## Text block

Kevin: And that’s—they’re really excited about that. That’s called Dimension 404, or D404, which is kind of a nod to that message that you get if you ever come to a crashed or defunct website that says D404. And the notion is in this online Metaverse, who’s out there and what’s going on and kind of twists on technology and kind of cautionary moral tales, not unlike the Rod Serling classics. So that’s going to be a pure-scripted thing, and they have other shows behind that. So that we can look at and say, look, what can we bring to the equation. You know, we’re not YouTube creators; we’re not those innovators, but we, as an independent television studio, can sell to thirty or forty suppliers; and we probably took Freddie and his team to fifteen or more to pitch Dimension 404, and the usual things are out there, oh, anthologies are hard, this, that. So it became a couple of places that we honed in on, but the places where we’re going to wind up and where we think we’re going to do it is in places very millennial focused. And they are hoping, and I think they’re right, that Freddie’s six or seven million YouTube subscribers are just going to go wherever he goes, and if they go to a traditional outlet to watch this interesting anthology show, it’s going to be great. In this arena, we can offer Freddie and his guys a lot of expertise, first of all, selling it to the various players; why we should go to them; how they’re going to produce a long-form, scripted thing in ways that they haven’t done before and with an actual kind of traditional budget and figuring out a writers’ room and other things that would be new to them but are kind of instinctive to us. And I think if we do it right and if along the way they got signed by a major agency, they may be, basically, coming to the market with a hot, big, new series, learning kind of as they went from kind of these grassroots beginnings as these scrappy YouTube creators and they still do both. And we think that’s kind of exciting.
We can offer something to them in that equation, and they can offer us a lot in return.
Lori: And that model that you’re talking about, to me, sounds very much like what MGM used to be, which is nurturing stars. Like, you’re literally managing his career, in a sense. Is that what’s starting to happen?
Kevin: Well, we’re certainly part of it. I mean, they’re pretty self- reliant, so they don’t need a ton of help, but it’s just in a funny way you get into what you do, you know, I’m in the television niche. Other people are in movies, other people are in theater, people are in digital; and there’s not a lot of crossover. You’re kind of in your silo. And what’s exciting about this new content-driven era is that stuff can migrate, but to migrate, you actually have to be known. Well, to be
known, you actually, in this case, got to show up and sit in front of people who may not know anything about what you do and kind of tell them what you do, and then they talk to their kids, and they say, Freddie Wong, oh my god. I can’t tell you how many people that we would go take these meetings with that started the meeting by saying, I’m a hero at my house today because I’m meeting Freddie Wong, the guy behind Video Game High School.

## Source data
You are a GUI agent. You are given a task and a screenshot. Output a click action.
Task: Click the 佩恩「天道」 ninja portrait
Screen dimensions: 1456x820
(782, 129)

## Required work
1. Answer these from the Dimension 404 interview:
(a) What does the name D404 nod to?
(b) Which studio does Lori compare the model to?
(c) What show is Freddie Wong behind?
2. From the Dimension 404 interview, extract everything from "We can offer something" down to "starting to happen?".

## Responses per task
1.
(a) The message you get if you come to a crashed or defunct website.
(b) MGM.
(c) Video Game High School.

2.
We can offer something to them in that equation, and they can offer us a lot in return.
Lori: And that model that you’re talking about, to me, sounds very much like what MGM used to be, which is nurturing stars. Like, you’re literally managing his career, in a sense. Is that what’s starting to happen?